Exhibit shows how crime was portrayed in early media

It might not seem that the live helicopter feed of Los Angeles police cruisers trailing O.J. Simpson’s white Bronco has much in common with the Sacco and Vanzetti murder trial. But a new exhibit at the Harvard Law School (HLS) Library shows that America’s appetite for tawdry and salacious crime reporting existed long before “Dateline NBC” ever did.

“Extra! Extra! Read All About It: A Tale of True Crime” explores the exploitative history of crime and the American media, a relationship that began in the mid-1800s when a public fascination with true crime emerged, largely stemming from the popularization of serialized crime literature in the penny press. Curated by Lesley Schoenfeld, coordinator of public services and visual collections, the exhibit showcases this literature, published in both newspapers and books around the country, as well as the media’s depictions of three prominent historical crimes: Massachusetts’ child serial killer Jesse Pomeroy, the Lindbergh kidnapping, and the trial of Sacco and Vanzetti.

“I knew I wanted to curate an exhibit on crime,” said Schoenfeld, who turned to the library’s historical and special collections to create the compact but compelling exhibit housed in two exhibit cases in the Library’s Caspersen Room. “I remembered this scholar who came to the library to research Sacco and Vanzetti last summer, and I contacted her to see if she would be willing to help out with the exhibit and expand on some of the research.”

That scholar was Michele Fazio, an assistant professor of English at the University of North Carolina at Pembroke, whose research was concerned with the media’s portrayal of family in the Sacco and Vanzetti case. The press’s fascination centered, unsurprisingly, on the breakup of the Sacco household. Photographs of Nicola Sacco’s wife, Rosina, and their children served as both a gut-wrenching reminder of crime’s repercussions and a manipulative means to sell newspapers.

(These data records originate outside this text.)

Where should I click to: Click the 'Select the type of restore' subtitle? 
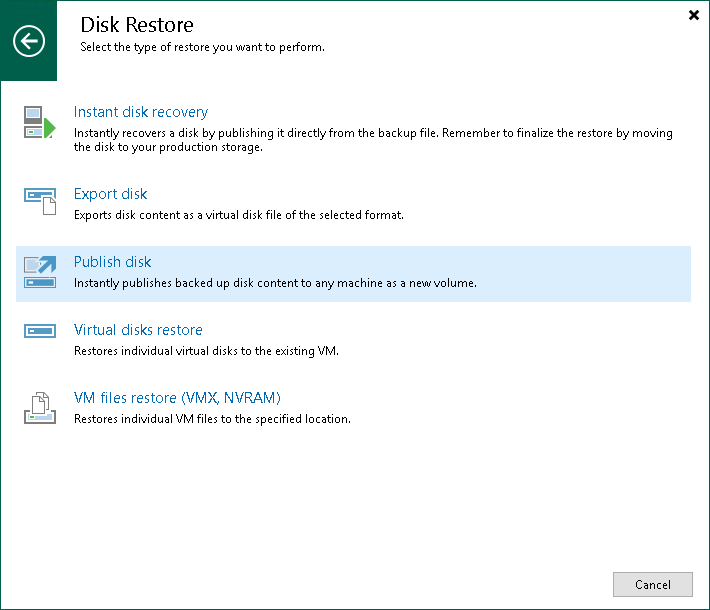(x=202, y=47)
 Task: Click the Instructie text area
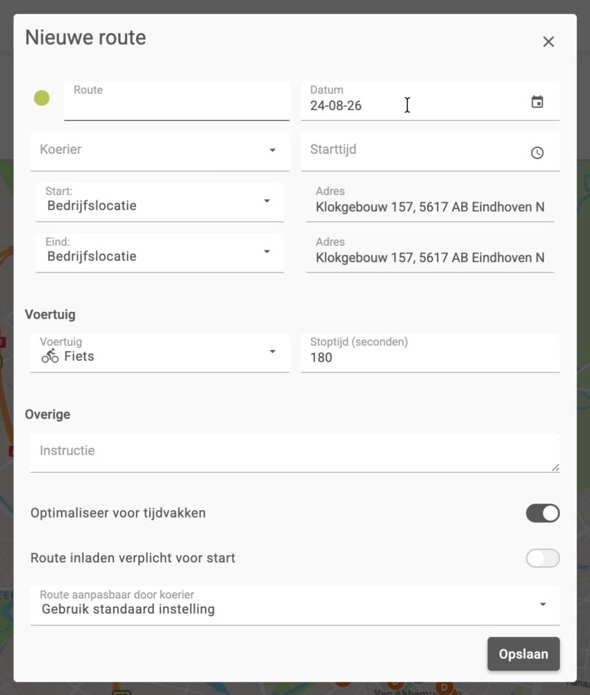pyautogui.click(x=295, y=453)

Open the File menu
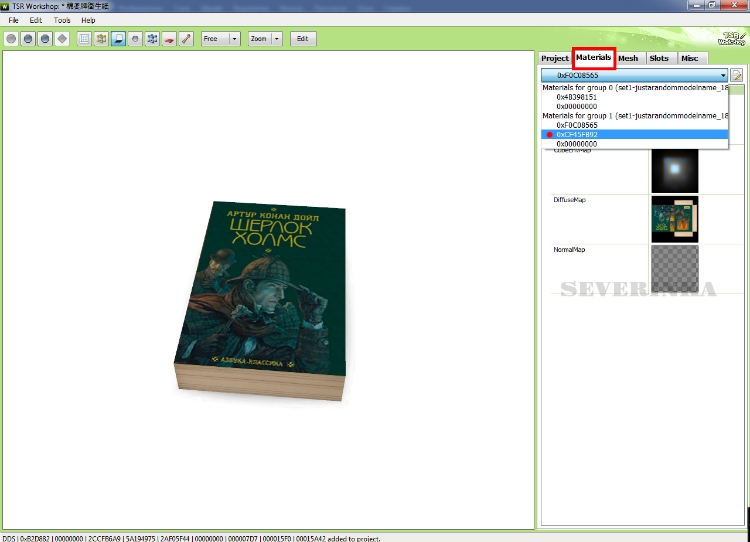(x=14, y=20)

In one photograph, Rosina walks, head slightly bowed, out from the courthouse. That was the authentic version — but a second, doctored photo made its way out into the media frenzy. Captioned “the end of the road,” the composite image was meant to show Rosina leaving the Charlestown prison, presumably after an emotional visit with her husband.

Other exhibit items include records from the Wood Detective Agency, New England’s first private detective firm, which follow proprietor and former Boston detective James R. Wood’s recollections of his dealings with Pomeroy. Juxtaposed with his own account are subsequent recountings of the crime from an 1892 book and a 1930s Boston newspaper.

“When you work with such an amazing collection, it can be hard to know what to highlight,” said Schoenfeld. “Based on the response we have been getting, I think this is a topic that speaks to a lot of people’s interests, and I am really grateful for the opportunity it gave me to work with one of our researchers.”

“True Crime” is on view through April 26.